## [Instructions to follow]
Would you repeat, exactly as given, the line with "This screenshot has height=2072, width=1360." and every line after it to the end of the entries?

Source data START

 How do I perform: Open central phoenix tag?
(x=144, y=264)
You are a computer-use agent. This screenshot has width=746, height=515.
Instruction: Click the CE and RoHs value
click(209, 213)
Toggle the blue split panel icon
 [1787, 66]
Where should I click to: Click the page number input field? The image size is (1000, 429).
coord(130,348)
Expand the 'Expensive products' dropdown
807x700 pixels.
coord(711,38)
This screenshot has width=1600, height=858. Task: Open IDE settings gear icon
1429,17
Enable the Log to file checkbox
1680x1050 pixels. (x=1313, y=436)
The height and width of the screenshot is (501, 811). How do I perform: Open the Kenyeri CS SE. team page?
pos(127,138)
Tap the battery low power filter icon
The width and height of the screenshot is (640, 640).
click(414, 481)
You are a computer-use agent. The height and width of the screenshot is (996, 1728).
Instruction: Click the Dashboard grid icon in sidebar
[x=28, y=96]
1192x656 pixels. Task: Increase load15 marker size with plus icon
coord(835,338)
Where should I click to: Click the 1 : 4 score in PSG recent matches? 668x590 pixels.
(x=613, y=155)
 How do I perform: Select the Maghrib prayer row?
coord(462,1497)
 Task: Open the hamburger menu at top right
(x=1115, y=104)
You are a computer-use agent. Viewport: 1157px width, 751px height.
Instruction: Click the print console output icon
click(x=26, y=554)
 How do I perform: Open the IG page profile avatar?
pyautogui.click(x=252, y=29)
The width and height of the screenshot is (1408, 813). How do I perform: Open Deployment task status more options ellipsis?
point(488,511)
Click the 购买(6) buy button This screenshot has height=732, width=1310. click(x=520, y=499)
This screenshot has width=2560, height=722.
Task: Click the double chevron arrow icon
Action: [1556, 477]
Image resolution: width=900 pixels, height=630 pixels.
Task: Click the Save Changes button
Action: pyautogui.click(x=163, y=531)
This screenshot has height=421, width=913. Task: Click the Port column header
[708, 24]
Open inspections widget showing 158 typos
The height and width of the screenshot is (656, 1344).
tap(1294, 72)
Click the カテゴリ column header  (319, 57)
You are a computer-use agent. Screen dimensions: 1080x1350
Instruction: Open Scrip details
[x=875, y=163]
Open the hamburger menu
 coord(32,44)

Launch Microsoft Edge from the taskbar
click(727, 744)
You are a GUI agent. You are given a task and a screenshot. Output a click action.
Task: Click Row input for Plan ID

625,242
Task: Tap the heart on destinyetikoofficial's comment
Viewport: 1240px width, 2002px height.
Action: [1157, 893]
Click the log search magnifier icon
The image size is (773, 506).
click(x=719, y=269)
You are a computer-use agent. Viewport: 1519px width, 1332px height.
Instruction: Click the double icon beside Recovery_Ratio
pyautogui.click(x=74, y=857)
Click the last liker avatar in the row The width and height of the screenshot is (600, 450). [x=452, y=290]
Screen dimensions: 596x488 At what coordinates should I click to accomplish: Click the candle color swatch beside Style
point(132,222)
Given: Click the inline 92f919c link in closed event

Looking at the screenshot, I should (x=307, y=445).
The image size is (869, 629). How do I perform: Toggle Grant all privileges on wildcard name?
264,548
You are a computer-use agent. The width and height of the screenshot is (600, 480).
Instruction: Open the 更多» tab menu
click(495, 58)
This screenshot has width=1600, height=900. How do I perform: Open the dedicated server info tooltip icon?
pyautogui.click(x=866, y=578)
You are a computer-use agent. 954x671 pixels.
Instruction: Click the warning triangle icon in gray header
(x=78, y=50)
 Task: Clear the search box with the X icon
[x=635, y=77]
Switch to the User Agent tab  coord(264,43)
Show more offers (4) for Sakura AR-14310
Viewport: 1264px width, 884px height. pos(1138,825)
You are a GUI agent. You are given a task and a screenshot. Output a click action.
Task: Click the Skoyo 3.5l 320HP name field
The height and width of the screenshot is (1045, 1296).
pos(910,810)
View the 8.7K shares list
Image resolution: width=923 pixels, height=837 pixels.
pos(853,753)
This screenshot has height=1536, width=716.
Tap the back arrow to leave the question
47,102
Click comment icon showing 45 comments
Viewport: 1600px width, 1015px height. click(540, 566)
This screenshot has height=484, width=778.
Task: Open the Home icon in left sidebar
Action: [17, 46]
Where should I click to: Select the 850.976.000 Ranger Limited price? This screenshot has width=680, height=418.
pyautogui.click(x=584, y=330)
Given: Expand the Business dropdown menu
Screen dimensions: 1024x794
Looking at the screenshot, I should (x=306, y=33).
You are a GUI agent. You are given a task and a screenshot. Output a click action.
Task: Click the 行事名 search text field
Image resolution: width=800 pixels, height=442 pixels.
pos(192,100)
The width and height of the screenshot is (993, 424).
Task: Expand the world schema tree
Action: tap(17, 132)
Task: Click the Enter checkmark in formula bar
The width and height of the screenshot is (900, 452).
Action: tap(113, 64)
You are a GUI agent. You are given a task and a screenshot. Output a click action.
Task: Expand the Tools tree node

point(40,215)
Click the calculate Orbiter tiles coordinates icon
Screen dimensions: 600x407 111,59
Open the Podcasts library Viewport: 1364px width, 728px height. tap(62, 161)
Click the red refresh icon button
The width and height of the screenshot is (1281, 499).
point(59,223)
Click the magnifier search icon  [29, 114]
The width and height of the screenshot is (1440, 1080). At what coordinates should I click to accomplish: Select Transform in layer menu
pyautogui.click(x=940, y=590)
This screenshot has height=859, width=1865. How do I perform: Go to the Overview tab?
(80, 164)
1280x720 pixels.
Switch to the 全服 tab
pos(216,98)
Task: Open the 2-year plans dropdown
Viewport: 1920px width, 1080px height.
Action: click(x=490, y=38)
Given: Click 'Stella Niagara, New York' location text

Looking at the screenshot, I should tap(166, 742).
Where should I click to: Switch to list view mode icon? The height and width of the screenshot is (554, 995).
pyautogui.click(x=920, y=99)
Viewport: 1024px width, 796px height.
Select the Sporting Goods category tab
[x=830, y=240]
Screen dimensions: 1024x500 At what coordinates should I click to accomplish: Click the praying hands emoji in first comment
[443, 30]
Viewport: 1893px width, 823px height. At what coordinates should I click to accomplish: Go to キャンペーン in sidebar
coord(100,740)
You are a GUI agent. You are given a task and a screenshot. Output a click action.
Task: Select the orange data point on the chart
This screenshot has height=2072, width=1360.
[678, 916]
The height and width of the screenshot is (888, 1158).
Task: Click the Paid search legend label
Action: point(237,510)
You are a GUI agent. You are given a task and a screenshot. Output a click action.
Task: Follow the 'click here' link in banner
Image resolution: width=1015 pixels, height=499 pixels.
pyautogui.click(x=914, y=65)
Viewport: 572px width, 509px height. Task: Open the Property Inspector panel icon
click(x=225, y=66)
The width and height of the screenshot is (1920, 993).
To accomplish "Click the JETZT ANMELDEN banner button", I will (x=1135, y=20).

Source data END

## [Answer section]
This screenshot has height=2072, width=1360.
[678, 916]
The height and width of the screenshot is (888, 1158).
Task: Click the Paid search legend label
Action: point(237,510)
You are a GUI agent. You are given a task and a screenshot. Output a click action.
Task: Follow the 'click here' link in banner
Image resolution: width=1015 pixels, height=499 pixels.
pyautogui.click(x=914, y=65)
Viewport: 572px width, 509px height. Task: Open the Property Inspector panel icon
click(x=225, y=66)
The width and height of the screenshot is (1920, 993).
To accomplish "Click the JETZT ANMELDEN banner button", I will (x=1135, y=20).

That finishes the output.